La première étape consiste à augmenter les extractions d’environ 5 % (étape A). Le taux de matière sèche diminuera, ainsi que le cATP™ (ATP intracellulaire, ou ATP des cellules vivantes). Au bout de quelques jours, le cATP™ réaugmentera, la biomasse s’étant adaptée à son « nouveau » milieu.
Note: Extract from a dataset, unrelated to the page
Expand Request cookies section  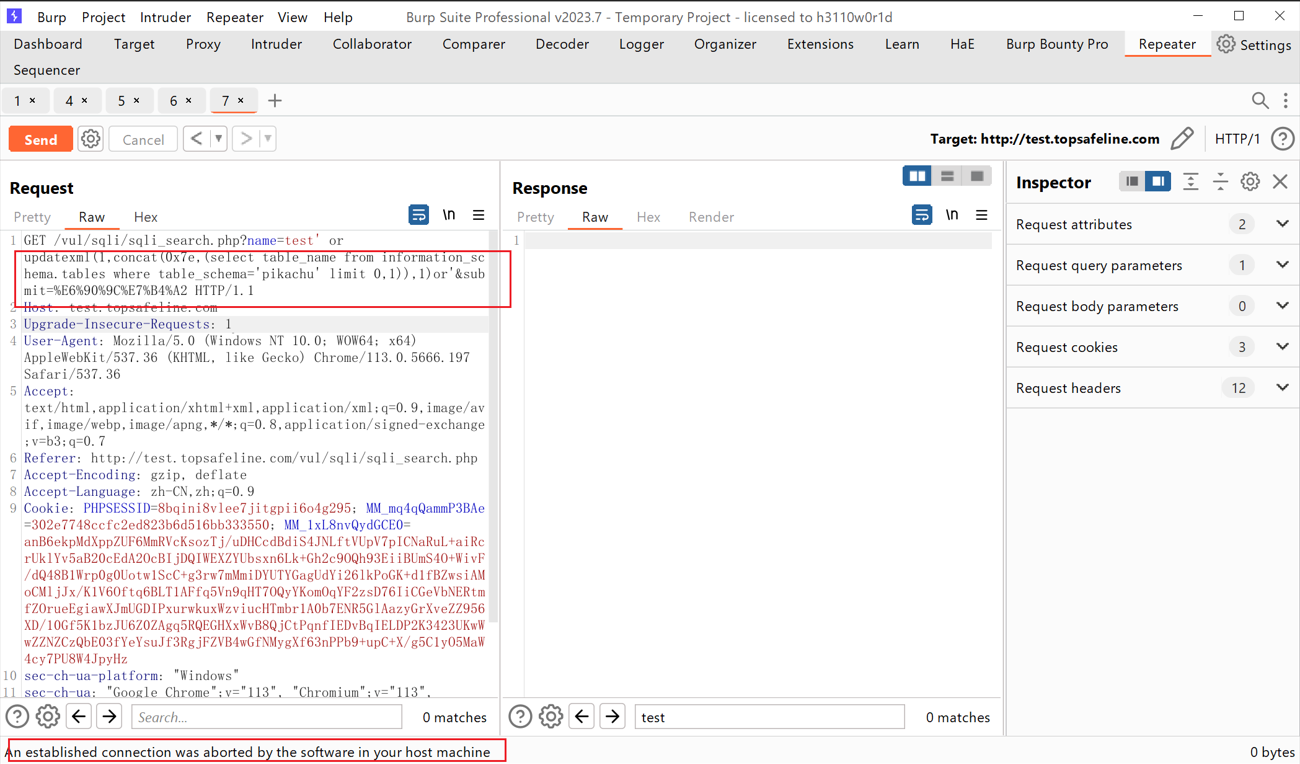coord(1282,348)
Une fois que le cATP™ a atteint le niveau initial et que la matière sèche a diminué d’environ 10 %, il faut réduire les extractions au niveau cible.
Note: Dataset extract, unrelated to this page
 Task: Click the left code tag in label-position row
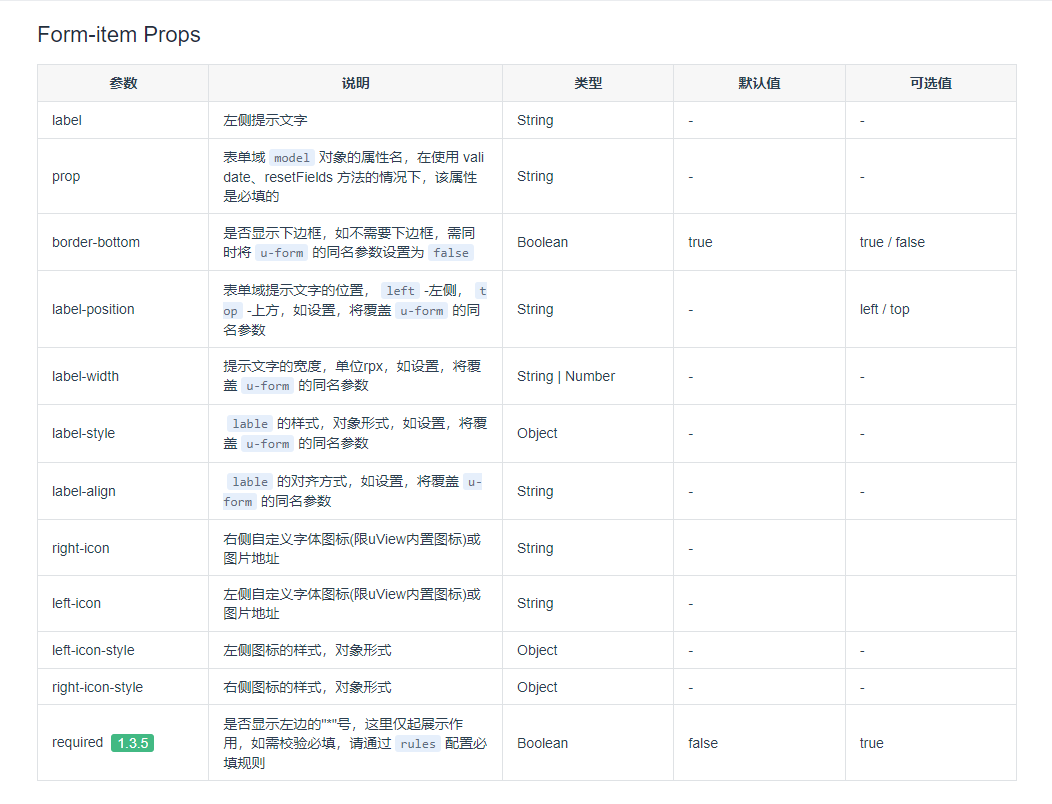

Cette étape est à répéter plusieurs fois en réduisant l’augmentation des extractions.

[Figure : Tableau 2 - Variations de la matière sèche et du cATP en fonction des extractions de boues.]

(étapes A1, A2, A3).

Après plusieurs étapes de diminutions de l'extraction (cycles d’augmentations puis de diminutions plus fortes), le cATP™ n’aura plus assez de nutriments pour atteindre son niveau initial et devrait stagner, voire continuer à baisser (étape B).
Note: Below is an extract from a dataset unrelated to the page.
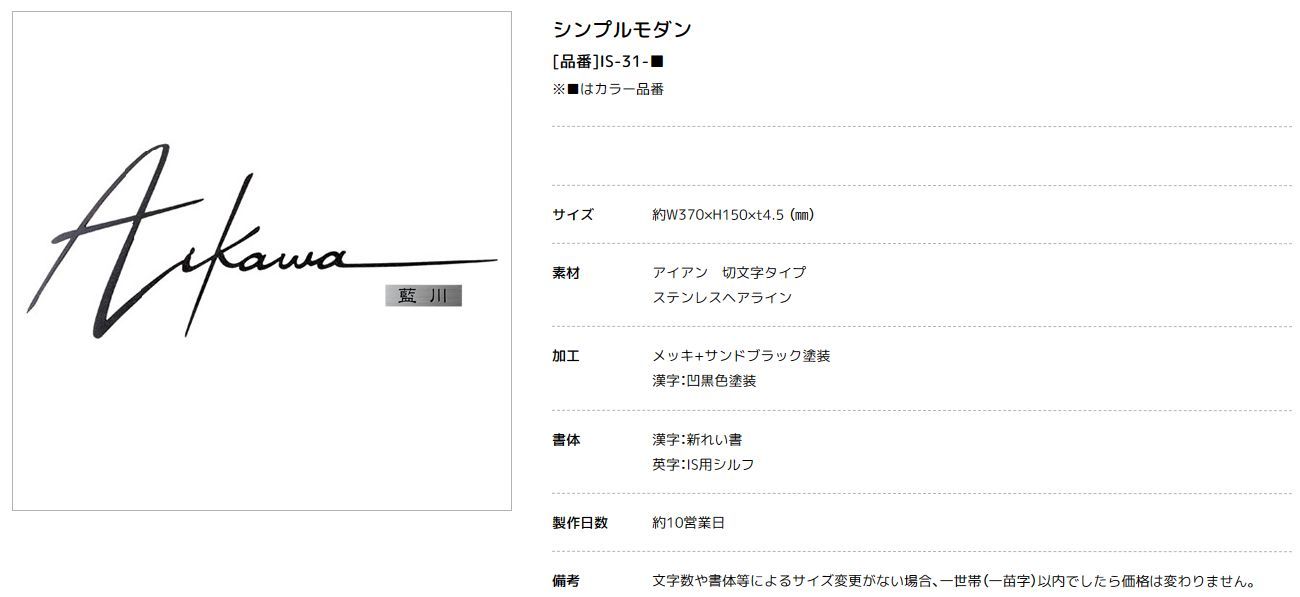Click the Aikawa nameplate product image
This screenshot has width=1300, height=597.
coord(262,261)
À ce moment, il faut diminuer une dernière fois les extractions pour que le cATP™ atteigne son niveau initial (étape C). Lors de cette dernière étape, la matière sèche augmentera légèrement, mais son niveau restera bien plus bas qu’au début de l’opération.

Ce processus de réduction de la matière sèche dans le bassin ne diminue pas la biomasse vivante. L'épuration est donc tout aussi efficace, voire même plus efficace puisque la décantation sera facilitée dans le clarificateur. En outre, une eau allégée en matière sèche sera plus facilement aérée ; il est donc possible d’optimiser à nouveau l’aération grâce à ce procédé.

[Encart : Cette manipulation des extractions agit directement sur la biomasse active dans le bassin. Même si celle-ci revient régulièrement à son niveau initial, il y a des risques que les rendements épuratoires soient moins bons lorsque la biomasse est plus rare. Il sera préférable d'effectuer de petits ajustements progressifs plutôt que de grands changements.]

Conclusion

L'ATP-métrie n’est pas une technique nouvelle, elle est utilisée depuis plusieurs décennies dans de multiples domaines. L'ATP-métrie de seconde génération est quant à elle une technique éprouvée dans la recherche de légionelles dans les tours aéroréfrigérantes et les réseaux sanitaires, entre autres. C’est aujourd’hui aussi un moyen simple et efficace de piloter une STEP à moindre coût. Pour un exploitant soucieux de son empreinte écologique et de sa facture d'électricité, il sera dans un premier temps bien plus intéressant d’optimiser le fonctionnement de son installation plutôt que d’investir massivement dans du matériel moins énergivore.

Il ne faut cependant pas perdre de vue que chaque STEP étant unique dans son fonctionnement, il est évident que les modes opératoires donnés ici doivent être adaptés sur le terrain. Toutefois, la philosophie de ces manipulations reste inchangée et les résultats obtenus devraient largement compenser l'investissement en argent et en temps.

Référence bibliographique

Bogdan, Jennifer et al. Enhancing the Energy Efficiency of Wastewater Aeration, Water Environment Federation, 2008.